What you have to do: Copy out the stretch of entries below that starts at the line containing "Tap the 75% precipitation chance label" and ends at the line containing "Action: point(656,461)", keeping both of those lines and leaving out any pictures.

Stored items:
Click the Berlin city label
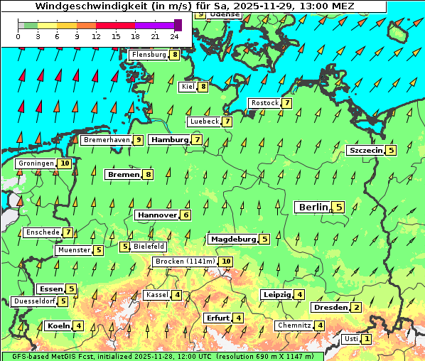312,207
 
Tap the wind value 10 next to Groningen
65,163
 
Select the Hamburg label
168,140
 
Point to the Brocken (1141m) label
184,262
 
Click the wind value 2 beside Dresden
357,308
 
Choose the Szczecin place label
365,150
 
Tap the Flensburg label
149,54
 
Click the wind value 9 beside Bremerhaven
138,140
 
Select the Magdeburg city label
232,239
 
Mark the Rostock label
264,103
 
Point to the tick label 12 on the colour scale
96,37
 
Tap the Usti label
350,339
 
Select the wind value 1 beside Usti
367,339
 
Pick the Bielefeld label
149,247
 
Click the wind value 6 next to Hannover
186,215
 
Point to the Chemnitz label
294,325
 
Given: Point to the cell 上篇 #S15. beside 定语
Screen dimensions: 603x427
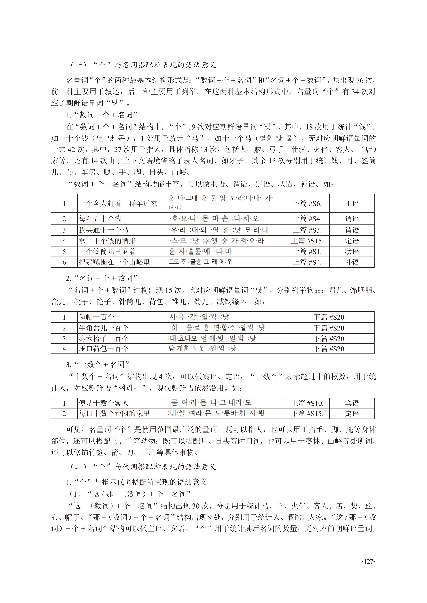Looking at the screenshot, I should [x=307, y=241].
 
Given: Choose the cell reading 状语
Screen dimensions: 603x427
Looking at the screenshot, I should [x=352, y=252].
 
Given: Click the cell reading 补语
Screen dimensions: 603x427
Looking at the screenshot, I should [x=352, y=262].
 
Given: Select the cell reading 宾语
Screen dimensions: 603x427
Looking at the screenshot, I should [x=352, y=403].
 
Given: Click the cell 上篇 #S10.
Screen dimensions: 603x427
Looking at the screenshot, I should [x=307, y=403].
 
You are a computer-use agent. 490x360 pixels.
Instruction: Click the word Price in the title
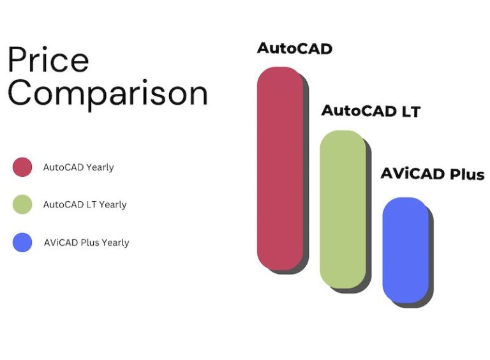coord(48,61)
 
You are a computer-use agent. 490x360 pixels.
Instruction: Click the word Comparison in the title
coord(108,94)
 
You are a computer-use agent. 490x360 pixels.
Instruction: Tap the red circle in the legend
coord(22,167)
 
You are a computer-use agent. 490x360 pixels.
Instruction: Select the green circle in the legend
coord(22,204)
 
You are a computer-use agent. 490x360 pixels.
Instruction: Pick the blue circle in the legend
coord(22,243)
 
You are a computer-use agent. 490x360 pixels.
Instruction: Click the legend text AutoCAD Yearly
coord(78,167)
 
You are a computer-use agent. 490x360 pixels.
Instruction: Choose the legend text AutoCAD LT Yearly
coord(85,205)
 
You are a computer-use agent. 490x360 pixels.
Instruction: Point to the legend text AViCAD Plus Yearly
coord(86,243)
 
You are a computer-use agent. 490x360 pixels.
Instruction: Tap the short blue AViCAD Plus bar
coord(405,250)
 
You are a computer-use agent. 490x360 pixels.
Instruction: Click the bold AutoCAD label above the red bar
coord(294,49)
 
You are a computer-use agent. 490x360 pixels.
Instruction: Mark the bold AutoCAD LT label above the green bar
coord(371,111)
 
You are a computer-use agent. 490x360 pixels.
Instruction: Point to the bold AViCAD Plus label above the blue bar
coord(433,174)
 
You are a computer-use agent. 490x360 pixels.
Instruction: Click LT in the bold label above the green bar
coord(410,111)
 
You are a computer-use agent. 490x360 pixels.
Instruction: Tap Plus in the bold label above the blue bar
coord(467,174)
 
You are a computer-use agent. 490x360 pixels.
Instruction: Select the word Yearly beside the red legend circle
coord(100,167)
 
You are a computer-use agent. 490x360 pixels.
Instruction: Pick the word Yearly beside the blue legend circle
coord(115,243)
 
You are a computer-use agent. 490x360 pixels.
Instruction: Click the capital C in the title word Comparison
coord(20,94)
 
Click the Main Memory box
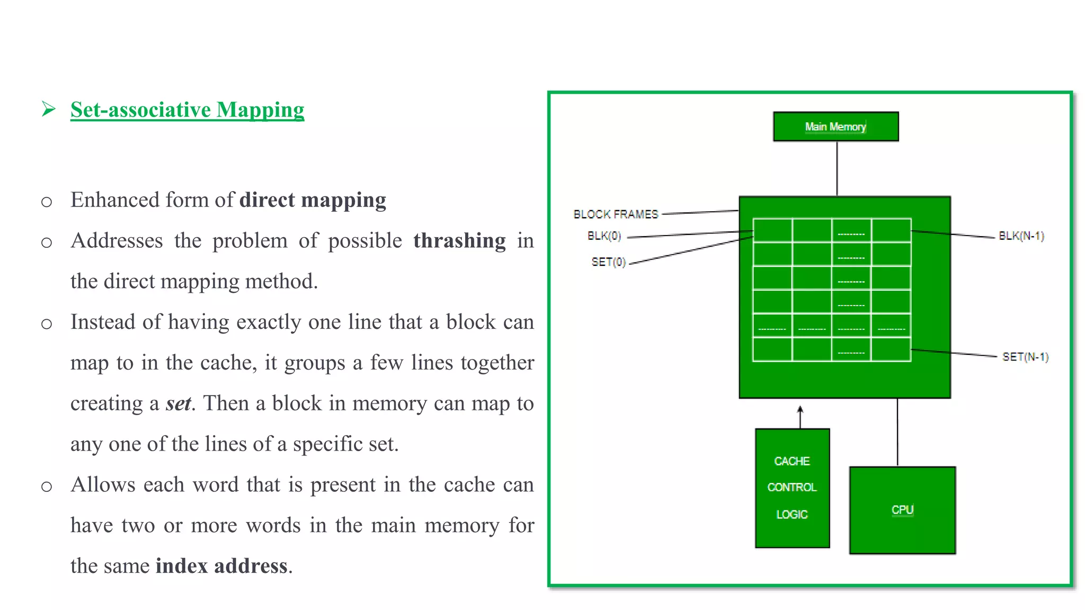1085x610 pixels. point(835,127)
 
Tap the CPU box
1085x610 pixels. point(902,510)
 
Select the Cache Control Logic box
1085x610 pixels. point(792,488)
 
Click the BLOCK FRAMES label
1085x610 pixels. point(616,214)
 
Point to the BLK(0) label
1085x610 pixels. point(604,236)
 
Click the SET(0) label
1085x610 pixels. point(608,262)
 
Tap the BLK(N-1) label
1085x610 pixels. point(1021,236)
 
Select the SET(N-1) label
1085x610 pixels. point(1025,357)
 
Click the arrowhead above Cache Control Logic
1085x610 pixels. point(800,409)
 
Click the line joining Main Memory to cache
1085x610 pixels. point(837,168)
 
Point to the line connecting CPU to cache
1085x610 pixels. point(897,432)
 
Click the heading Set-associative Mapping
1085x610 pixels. point(187,110)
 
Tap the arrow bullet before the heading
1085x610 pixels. point(49,109)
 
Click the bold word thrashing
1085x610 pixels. point(459,241)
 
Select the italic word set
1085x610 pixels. point(178,403)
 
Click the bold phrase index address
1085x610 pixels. point(221,566)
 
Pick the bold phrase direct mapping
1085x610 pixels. point(313,200)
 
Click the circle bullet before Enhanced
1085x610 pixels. point(47,202)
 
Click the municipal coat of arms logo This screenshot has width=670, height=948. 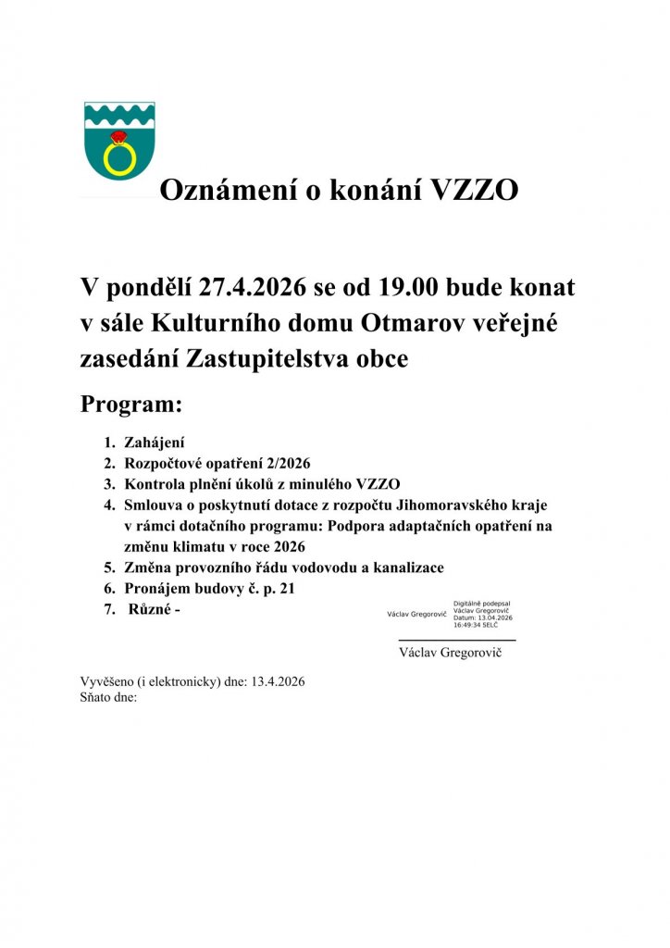pyautogui.click(x=119, y=140)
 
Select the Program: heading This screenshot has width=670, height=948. pyautogui.click(x=131, y=405)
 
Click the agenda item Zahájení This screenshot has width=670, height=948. pyautogui.click(x=155, y=443)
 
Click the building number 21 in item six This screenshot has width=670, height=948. pyautogui.click(x=285, y=588)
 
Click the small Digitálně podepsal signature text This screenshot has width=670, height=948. pyautogui.click(x=482, y=604)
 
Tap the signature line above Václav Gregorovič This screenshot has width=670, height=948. pyautogui.click(x=457, y=640)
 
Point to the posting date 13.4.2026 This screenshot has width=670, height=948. pyautogui.click(x=277, y=682)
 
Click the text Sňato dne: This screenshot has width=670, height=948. pyautogui.click(x=109, y=697)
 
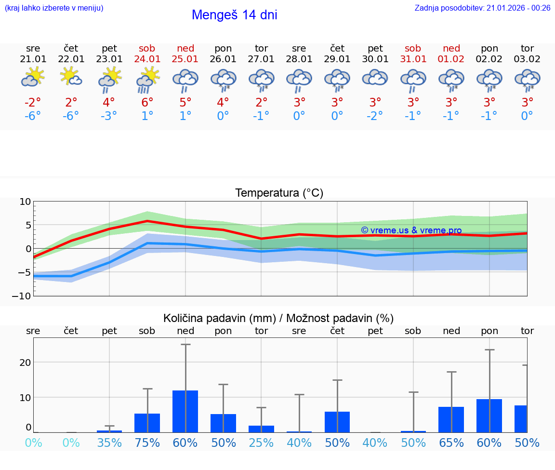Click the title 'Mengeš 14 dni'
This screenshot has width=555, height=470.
click(x=234, y=15)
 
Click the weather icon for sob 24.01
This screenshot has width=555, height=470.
click(x=147, y=80)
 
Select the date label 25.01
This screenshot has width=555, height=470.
click(x=185, y=59)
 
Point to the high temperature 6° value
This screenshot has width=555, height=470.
click(x=147, y=102)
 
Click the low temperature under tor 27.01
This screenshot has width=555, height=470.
click(x=261, y=116)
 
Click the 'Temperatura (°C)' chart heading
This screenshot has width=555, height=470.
click(x=279, y=193)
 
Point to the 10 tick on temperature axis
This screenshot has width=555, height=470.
click(x=25, y=201)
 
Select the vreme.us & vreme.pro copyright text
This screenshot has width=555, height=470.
click(x=411, y=230)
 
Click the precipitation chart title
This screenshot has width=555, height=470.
click(x=278, y=318)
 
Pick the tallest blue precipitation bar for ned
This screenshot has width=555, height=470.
click(x=185, y=411)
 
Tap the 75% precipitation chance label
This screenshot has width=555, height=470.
click(x=147, y=443)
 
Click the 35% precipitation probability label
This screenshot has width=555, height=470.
click(x=109, y=443)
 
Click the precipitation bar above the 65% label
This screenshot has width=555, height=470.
click(x=451, y=419)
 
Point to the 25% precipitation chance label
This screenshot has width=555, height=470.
click(x=261, y=443)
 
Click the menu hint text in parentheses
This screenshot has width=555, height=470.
click(x=53, y=8)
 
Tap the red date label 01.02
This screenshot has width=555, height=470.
click(x=451, y=59)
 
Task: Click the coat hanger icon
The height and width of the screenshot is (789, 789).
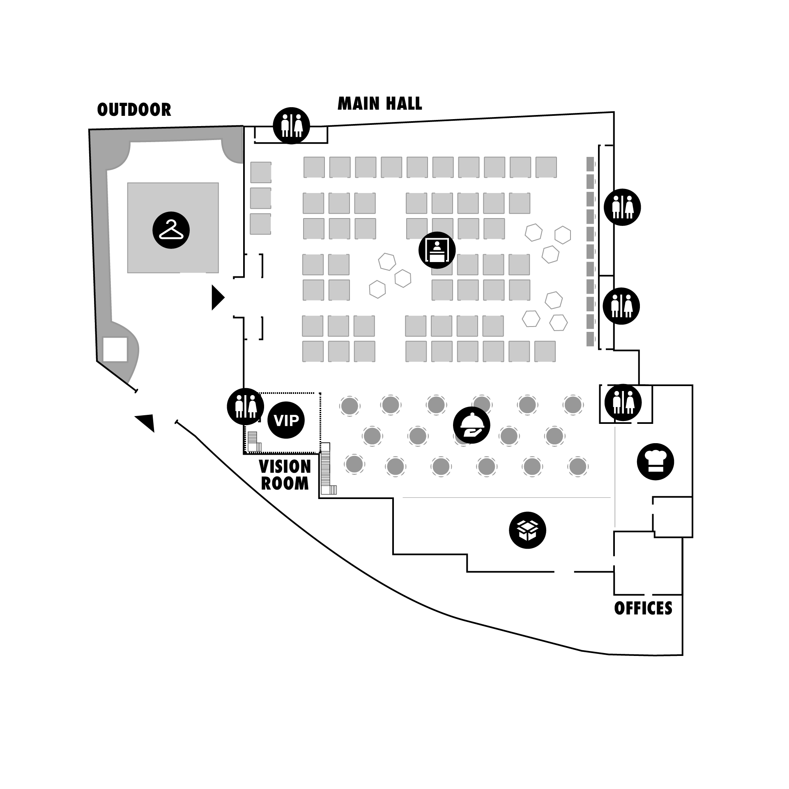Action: point(171,230)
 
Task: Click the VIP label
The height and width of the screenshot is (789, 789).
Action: point(286,420)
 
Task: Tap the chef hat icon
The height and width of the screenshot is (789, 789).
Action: point(656,461)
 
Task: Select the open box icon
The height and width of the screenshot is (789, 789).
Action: point(527,530)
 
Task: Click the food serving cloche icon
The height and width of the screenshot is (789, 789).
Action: point(472,425)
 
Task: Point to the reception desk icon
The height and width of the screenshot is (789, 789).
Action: point(437,250)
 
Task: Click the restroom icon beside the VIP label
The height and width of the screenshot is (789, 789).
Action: point(246,406)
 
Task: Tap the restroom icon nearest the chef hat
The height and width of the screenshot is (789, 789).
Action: point(623,402)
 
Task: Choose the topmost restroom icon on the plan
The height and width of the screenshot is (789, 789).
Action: point(292,125)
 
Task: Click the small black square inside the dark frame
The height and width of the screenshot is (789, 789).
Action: point(115,349)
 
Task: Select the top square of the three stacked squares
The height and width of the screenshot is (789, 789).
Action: point(261,172)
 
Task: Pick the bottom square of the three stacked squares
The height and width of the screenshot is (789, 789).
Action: point(260,224)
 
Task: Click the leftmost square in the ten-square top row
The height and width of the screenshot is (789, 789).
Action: point(314,167)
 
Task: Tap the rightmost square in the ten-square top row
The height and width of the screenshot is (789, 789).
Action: point(546,167)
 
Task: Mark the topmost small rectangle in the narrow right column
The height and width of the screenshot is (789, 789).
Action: point(590,164)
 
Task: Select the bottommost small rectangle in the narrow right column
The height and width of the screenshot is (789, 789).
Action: point(590,339)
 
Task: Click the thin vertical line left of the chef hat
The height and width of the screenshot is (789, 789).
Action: point(615,476)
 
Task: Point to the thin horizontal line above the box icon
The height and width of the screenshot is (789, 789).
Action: point(506,497)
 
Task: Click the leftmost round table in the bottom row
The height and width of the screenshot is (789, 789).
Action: point(354,464)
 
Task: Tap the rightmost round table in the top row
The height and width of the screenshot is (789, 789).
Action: point(573,405)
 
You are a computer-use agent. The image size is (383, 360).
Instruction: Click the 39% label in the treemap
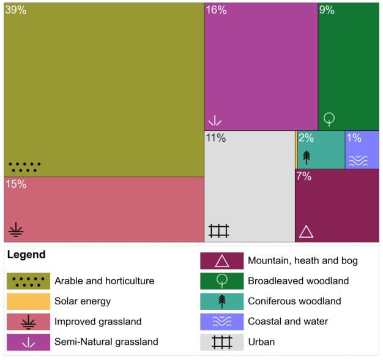click(x=16, y=10)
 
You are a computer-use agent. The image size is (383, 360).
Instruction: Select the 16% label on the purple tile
click(x=216, y=10)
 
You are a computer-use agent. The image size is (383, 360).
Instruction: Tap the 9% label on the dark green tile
click(x=327, y=10)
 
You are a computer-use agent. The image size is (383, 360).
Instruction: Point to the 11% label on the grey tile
click(x=215, y=138)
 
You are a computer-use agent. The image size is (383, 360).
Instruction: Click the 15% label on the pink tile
click(x=16, y=184)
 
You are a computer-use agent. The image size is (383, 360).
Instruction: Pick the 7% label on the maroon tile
click(x=304, y=177)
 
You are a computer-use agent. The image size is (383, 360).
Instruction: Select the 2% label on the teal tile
click(x=306, y=138)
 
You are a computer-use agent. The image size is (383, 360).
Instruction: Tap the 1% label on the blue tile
click(x=354, y=138)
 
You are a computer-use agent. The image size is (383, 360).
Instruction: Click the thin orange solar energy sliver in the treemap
click(x=296, y=150)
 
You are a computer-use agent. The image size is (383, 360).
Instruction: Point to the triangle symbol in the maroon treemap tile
click(x=306, y=232)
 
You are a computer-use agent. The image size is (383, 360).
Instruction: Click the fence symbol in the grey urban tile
click(x=218, y=231)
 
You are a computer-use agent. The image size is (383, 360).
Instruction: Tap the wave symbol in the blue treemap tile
click(x=358, y=160)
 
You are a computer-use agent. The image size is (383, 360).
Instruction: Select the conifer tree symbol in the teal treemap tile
click(x=307, y=156)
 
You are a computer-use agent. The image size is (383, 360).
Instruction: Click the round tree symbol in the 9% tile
click(x=329, y=119)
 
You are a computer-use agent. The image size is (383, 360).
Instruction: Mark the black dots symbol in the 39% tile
click(x=24, y=167)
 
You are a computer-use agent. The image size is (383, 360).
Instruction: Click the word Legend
click(x=26, y=254)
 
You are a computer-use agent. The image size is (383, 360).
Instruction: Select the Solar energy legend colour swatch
click(x=28, y=301)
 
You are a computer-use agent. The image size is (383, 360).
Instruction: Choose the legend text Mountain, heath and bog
click(x=302, y=260)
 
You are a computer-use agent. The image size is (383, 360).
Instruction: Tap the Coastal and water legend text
click(x=288, y=321)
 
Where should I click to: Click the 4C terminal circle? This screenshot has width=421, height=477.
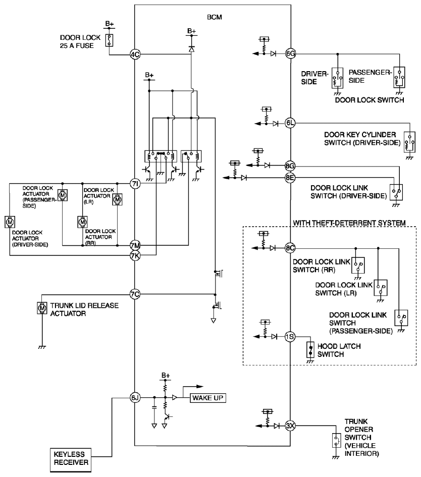[135, 55]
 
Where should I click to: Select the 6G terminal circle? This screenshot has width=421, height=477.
[290, 54]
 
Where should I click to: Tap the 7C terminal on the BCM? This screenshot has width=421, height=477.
[135, 294]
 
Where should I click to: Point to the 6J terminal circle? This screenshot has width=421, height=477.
[135, 398]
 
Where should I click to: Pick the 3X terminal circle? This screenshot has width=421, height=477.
[290, 426]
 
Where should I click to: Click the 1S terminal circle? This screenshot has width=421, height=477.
[290, 337]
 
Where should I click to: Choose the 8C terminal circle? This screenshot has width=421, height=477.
[290, 248]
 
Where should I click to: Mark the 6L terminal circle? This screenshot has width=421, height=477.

Response for this exercise:
Tap the 75% precipitation chance label
This screenshot has width=555, height=470.
click(x=147, y=443)
 
Click the 35% precipitation probability label
This screenshot has width=555, height=470.
click(x=109, y=443)
 
Click the precipitation bar above the 65% label
This screenshot has width=555, height=470.
click(x=451, y=419)
 
Point to the 25% precipitation chance label
This screenshot has width=555, height=470.
click(x=261, y=443)
 
Click the menu hint text in parentheses
This screenshot has width=555, height=470.
click(x=53, y=8)
 
Tap the red date label 01.02
This screenshot has width=555, height=470.
click(x=451, y=59)
 
Task: Click the coat hanger icon
The height and width of the screenshot is (789, 789).
Action: point(171,230)
 
Task: Click the VIP label
The height and width of the screenshot is (789, 789).
Action: point(286,420)
 
Task: Tap the chef hat icon
The height and width of the screenshot is (789, 789).
Action: point(656,461)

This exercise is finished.